Work to be completed: Below this line is a set of entries; quote exactly the lines from the line that contains "Where should I click to: Randomize" to the line that contains "Click the red", both lines included.
________
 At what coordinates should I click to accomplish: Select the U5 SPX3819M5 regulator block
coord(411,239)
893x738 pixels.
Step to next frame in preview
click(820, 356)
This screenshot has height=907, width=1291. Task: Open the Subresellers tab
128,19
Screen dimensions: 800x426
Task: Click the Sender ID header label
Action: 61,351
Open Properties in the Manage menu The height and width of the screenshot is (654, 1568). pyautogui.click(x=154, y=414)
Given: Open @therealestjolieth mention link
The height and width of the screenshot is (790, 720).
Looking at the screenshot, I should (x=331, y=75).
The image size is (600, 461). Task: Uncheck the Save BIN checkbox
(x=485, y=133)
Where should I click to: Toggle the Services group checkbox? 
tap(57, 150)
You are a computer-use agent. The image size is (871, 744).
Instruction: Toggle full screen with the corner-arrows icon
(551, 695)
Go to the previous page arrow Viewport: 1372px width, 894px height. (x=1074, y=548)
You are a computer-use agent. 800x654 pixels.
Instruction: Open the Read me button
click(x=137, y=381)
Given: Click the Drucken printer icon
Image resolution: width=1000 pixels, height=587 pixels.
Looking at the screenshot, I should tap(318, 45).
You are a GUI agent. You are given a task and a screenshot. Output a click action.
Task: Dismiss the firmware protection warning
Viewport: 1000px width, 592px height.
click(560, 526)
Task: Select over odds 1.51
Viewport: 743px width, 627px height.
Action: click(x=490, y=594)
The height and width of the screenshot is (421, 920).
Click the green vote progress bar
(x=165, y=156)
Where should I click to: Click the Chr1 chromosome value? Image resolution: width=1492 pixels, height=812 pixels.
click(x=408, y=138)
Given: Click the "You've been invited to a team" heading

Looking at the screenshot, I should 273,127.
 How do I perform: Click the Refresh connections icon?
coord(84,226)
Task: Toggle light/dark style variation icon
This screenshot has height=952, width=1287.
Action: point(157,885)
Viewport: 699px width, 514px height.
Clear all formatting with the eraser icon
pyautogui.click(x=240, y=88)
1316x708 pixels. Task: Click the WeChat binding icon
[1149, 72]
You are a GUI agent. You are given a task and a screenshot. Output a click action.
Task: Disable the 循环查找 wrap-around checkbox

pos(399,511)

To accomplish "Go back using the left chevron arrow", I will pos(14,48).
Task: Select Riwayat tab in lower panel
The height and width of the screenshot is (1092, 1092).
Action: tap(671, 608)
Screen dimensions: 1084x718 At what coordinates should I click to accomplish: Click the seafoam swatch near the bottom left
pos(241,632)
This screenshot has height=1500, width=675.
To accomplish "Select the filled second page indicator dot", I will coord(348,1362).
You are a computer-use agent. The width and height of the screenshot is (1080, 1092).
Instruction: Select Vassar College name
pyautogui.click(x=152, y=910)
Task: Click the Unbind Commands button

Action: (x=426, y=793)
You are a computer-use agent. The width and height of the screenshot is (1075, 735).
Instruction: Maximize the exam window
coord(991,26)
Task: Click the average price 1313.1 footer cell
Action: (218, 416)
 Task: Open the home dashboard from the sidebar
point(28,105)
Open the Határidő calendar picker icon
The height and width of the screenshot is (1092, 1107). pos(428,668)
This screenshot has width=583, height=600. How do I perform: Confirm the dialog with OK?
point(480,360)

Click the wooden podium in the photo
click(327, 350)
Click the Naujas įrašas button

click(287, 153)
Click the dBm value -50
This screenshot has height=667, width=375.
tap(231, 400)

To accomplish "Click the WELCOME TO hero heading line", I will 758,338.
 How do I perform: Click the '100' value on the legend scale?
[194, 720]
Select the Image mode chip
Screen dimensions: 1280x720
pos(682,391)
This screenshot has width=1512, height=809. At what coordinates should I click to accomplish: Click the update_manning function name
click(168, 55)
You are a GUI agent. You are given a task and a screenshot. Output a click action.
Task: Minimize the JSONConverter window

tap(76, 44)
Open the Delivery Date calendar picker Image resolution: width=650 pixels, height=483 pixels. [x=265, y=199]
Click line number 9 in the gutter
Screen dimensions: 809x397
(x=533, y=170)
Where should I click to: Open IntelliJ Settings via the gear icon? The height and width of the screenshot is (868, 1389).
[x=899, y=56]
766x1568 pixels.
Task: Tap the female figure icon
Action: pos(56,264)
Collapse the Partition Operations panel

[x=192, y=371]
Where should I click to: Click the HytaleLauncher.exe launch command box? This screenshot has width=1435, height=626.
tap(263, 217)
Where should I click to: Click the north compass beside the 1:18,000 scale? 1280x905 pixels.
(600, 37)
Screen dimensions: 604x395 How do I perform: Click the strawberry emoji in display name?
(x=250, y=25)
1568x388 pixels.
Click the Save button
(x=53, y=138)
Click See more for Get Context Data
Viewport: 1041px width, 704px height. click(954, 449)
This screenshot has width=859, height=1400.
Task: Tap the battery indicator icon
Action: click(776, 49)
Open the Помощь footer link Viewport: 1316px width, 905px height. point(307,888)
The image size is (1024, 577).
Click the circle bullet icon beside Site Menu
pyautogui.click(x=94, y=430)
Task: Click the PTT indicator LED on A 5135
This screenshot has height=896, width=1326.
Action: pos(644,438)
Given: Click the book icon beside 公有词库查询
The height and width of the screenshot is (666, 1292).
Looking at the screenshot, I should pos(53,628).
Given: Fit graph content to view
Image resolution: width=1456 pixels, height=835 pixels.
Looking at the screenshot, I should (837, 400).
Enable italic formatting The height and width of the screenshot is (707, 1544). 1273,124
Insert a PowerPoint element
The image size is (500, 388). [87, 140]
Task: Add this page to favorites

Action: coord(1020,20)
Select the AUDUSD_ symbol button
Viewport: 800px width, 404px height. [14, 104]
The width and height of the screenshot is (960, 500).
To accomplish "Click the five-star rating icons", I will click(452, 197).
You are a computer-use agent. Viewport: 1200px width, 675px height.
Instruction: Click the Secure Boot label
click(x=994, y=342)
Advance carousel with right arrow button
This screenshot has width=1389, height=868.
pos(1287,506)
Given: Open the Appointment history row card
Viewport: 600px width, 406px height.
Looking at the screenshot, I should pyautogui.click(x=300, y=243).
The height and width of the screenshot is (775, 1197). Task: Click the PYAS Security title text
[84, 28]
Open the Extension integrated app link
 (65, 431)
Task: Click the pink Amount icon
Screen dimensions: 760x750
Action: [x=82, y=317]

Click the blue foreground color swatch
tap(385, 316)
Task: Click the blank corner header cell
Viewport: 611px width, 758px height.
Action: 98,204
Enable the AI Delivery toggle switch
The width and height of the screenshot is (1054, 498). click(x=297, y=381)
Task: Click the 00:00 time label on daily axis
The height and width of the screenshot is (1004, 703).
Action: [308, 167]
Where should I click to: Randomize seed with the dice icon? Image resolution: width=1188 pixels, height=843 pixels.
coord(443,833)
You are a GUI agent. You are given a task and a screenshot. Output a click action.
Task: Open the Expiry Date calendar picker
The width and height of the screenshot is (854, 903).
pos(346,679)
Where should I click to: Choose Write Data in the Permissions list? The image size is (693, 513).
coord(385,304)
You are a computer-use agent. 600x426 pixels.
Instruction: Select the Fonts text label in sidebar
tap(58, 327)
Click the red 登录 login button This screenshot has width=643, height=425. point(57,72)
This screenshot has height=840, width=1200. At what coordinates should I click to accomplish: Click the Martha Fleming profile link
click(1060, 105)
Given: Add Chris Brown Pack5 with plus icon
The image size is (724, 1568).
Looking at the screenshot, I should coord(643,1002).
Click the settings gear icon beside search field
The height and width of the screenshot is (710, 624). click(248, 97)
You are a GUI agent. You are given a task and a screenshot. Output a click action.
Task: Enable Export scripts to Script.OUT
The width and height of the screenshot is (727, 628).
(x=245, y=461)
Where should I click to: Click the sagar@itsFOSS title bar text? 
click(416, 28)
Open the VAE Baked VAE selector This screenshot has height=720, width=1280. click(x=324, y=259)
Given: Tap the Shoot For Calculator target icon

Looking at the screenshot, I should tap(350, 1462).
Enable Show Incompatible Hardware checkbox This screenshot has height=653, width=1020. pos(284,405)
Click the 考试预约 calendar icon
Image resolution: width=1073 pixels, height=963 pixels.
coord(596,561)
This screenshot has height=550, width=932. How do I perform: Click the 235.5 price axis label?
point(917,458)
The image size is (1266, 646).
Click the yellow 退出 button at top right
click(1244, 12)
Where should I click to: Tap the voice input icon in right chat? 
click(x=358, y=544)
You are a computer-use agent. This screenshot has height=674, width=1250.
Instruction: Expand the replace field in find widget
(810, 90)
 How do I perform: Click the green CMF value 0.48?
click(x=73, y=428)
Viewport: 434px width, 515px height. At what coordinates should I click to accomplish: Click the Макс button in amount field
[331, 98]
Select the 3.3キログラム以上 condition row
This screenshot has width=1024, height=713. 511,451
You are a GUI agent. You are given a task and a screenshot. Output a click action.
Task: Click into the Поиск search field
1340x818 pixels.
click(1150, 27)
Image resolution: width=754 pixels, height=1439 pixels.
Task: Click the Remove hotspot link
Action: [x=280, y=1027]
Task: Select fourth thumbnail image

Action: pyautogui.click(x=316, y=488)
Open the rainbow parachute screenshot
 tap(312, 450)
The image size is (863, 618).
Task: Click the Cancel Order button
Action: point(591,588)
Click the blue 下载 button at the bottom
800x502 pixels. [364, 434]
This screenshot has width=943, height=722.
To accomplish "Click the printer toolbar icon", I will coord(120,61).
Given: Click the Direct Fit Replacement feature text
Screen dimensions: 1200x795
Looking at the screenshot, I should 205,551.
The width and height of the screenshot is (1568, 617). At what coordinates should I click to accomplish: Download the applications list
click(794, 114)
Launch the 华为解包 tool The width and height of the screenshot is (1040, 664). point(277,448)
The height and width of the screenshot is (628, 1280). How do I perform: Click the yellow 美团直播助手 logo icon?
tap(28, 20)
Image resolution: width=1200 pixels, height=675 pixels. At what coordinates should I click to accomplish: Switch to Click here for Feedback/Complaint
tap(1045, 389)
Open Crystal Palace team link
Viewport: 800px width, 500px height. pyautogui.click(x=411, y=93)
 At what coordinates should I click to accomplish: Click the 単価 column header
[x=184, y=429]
________
Answer box:
Where should I click to: Randomize seed with the dice icon? Image resolution: width=1188 pixels, height=843 pixels.
coord(443,833)
You are a GUI agent. You are given a task and a screenshot. Output a click action.
Task: Open the Expiry Date calendar picker
The width and height of the screenshot is (854, 903).
pos(346,679)
Where should I click to: Choose Write Data in the Permissions list? The image size is (693, 513).
coord(385,304)
You are a computer-use agent. 600x426 pixels.
Instruction: Select the Fonts text label in sidebar
tap(58, 327)
Click the red 登录 login button This screenshot has width=643, height=425. point(57,72)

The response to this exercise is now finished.